• EXERCISE PROMPT: Put every line of the listing into a JSON list of strings, one string per line, leaving out any blank lines.

** Start EXERCISE INPUT **

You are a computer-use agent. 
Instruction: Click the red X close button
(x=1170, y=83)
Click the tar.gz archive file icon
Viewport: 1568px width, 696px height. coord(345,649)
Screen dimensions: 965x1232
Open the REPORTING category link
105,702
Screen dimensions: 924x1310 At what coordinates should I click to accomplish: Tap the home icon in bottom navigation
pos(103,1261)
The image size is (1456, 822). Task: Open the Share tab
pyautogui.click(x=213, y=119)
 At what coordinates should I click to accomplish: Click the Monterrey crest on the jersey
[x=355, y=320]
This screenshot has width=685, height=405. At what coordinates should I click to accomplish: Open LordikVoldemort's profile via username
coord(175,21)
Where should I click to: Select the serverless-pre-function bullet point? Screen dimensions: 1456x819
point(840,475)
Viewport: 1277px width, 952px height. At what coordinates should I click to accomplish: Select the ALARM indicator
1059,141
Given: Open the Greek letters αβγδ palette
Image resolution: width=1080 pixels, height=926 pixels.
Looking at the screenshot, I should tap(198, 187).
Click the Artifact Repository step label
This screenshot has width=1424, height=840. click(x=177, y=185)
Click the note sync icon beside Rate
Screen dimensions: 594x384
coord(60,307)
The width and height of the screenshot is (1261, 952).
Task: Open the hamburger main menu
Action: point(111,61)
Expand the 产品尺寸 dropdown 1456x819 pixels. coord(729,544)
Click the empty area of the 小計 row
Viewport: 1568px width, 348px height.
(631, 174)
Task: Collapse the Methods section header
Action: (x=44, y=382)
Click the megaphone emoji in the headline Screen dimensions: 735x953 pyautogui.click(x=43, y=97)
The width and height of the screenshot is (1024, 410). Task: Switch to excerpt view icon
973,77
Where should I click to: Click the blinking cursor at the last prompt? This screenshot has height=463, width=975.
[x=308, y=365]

** End EXERCISE INPUT **

• RESULT:
[
  "You are a computer-use agent. ",
  "Instruction: Click the red X close button",
  "(x=1170, y=83)",
  "Click the tar.gz archive file icon",
  "Viewport: 1568px width, 696px height. coord(345,649)",
  "Screen dimensions: 965x1232",
  "Open the REPORTING category link",
  "105,702",
  "Screen dimensions: 924x1310 At what coordinates should I click to accomplish: Tap the home icon in bottom navigation",
  "pos(103,1261)",
  "The image size is (1456, 822). Task: Open the Share tab",
  "pyautogui.click(x=213, y=119)",
  " At what coordinates should I click to accomplish: Click the Monterrey crest on the jersey",
  "[x=355, y=320]",
  "This screenshot has width=685, height=405. At what coordinates should I click to accomplish: Open LordikVoldemort's profile via username",
  "coord(175,21)",
  "Where should I click to: Select the serverless-pre-function bullet point? Screen dimensions: 1456x819",
  "point(840,475)",
  "Viewport: 1277px width, 952px height. At what coordinates should I click to accomplish: Select the ALARM indicator",
  "1059,141",
  "Given: Open the Greek letters αβγδ palette",
  "Image resolution: width=1080 pixels, height=926 pixels.",
  "Looking at the screenshot, I should tap(198, 187).",
  "Click the Artifact Repository step label",
  "This screenshot has width=1424, height=840. click(x=177, y=185)",
  "Click the note sync icon beside Rate",
  "Screen dimensions: 594x384",
  "coord(60,307)",
  "The width and height of the screenshot is (1261, 952).",
  "Task: Open the hamburger main menu",
  "Action: point(111,61)",
  "Expand the 产品尺寸 dropdown 1456x819 pixels. coord(729,544)",
  "Click the empty area of the 小計 row",
  "Viewport: 1568px width, 348px height.",
  "(631, 174)",
  "Task: Collapse the Methods section header",
  "Action: (x=44, y=382)",
  "Click the megaphone emoji in the headline Screen dimensions: 735x953 pyautogui.click(x=43, y=97)",
  "The width and height of the screenshot is (1024, 410). Task: Switch to excerpt view icon",
  "973,77",
  "Where should I click to: Click the blinking cursor at the last prompt? This screenshot has height=463, width=975.",
  "[x=308, y=365]"
]